Instructions for the task
Repeat the items exactly, starting at the line that contains "Where should I click to: Select" and ending at the line that contains "coord(755,148)", with both of those lines included.

[start of Dataset extract]

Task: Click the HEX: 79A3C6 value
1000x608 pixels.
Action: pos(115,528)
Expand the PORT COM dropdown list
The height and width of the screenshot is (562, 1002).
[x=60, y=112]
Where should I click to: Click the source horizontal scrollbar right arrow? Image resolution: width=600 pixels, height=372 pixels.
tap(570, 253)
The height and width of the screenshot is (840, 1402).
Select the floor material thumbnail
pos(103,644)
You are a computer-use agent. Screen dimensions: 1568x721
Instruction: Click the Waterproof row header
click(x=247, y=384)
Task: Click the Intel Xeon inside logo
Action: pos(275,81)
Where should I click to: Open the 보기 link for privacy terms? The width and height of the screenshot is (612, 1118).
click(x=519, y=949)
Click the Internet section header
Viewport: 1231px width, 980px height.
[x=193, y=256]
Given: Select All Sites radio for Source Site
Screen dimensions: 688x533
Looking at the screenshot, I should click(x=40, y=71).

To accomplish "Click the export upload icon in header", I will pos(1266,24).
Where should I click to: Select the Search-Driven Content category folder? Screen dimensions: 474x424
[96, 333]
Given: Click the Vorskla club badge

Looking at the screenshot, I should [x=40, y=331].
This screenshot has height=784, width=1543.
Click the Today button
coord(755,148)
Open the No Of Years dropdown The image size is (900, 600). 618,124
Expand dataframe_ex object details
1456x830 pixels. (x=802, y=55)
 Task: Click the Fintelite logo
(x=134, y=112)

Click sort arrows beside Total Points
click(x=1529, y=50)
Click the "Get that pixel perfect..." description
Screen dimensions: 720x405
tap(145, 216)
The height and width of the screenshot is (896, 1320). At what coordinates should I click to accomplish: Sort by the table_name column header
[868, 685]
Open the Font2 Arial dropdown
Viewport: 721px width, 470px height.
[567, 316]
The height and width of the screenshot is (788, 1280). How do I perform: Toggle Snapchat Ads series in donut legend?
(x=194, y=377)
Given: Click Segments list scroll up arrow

[end of Dataset extract]

Final result
Where should I click to: Select the Search-Driven Content category folder? Screen dimensions: 474x424
[96, 333]
Given: Click the Vorskla club badge

Looking at the screenshot, I should [x=40, y=331].
This screenshot has height=784, width=1543.
Click the Today button
coord(755,148)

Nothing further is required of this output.